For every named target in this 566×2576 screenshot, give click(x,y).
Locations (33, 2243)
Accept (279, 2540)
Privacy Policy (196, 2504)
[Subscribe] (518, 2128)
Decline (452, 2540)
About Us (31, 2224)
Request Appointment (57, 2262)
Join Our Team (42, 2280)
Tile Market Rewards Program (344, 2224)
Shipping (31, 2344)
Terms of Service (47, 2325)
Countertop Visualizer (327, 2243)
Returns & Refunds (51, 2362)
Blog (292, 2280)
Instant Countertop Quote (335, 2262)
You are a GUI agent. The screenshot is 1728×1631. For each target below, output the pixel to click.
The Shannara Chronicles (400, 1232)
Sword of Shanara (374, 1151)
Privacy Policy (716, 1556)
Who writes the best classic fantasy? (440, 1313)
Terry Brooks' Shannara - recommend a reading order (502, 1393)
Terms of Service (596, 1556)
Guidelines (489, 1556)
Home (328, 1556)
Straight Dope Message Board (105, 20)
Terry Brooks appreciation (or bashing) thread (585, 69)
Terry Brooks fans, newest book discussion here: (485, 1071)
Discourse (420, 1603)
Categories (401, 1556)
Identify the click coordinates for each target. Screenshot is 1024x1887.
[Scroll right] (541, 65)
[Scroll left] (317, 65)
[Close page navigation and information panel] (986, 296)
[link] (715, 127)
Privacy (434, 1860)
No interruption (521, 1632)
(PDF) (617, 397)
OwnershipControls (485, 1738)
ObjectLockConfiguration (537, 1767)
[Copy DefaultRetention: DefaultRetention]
--- --- ---
Copy each line of the listing verbatim.

## Response box
For every named target in this 566×2576 screenshot, give click(x,y).
Locations (33, 2243)
Accept (279, 2540)
Privacy Policy (196, 2504)
[Subscribe] (518, 2128)
Decline (452, 2540)
About Us (31, 2224)
Request Appointment (57, 2262)
Join Our Team (42, 2280)
Tile Market Rewards Program (344, 2224)
Shipping (31, 2344)
Terms of Service (47, 2325)
Countertop Visualizer (327, 2243)
Returns & Refunds (51, 2362)
Blog (292, 2280)
Instant Countertop Quote (335, 2262)
You are a GUI agent. The screenshot is 1728×1631. For each target below, output the pixel to click.
The Shannara Chronicles (400, 1232)
Sword of Shanara (374, 1151)
Privacy Policy (716, 1556)
Who writes the best classic fantasy? (440, 1313)
Terry Brooks' Shannara - recommend a reading order (502, 1393)
Terms of Service (596, 1556)
Guidelines (489, 1556)
Home (328, 1556)
Straight Dope Message Board (105, 20)
Terry Brooks appreciation (or bashing) thread (585, 69)
Terry Brooks fans, newest book discussion here: (485, 1071)
Discourse (420, 1603)
Categories (401, 1556)
Identify the click coordinates for each target. Screenshot is 1024x1887.
[Scroll right] (541, 65)
[Scroll left] (317, 65)
[Close page navigation and information panel] (986, 296)
[link] (715, 127)
Privacy (434, 1860)
No interruption (521, 1632)
(PDF) (617, 397)
OwnershipControls (485, 1738)
ObjectLockConfiguration (537, 1767)
[Copy DefaultRetention: DefaultRetention]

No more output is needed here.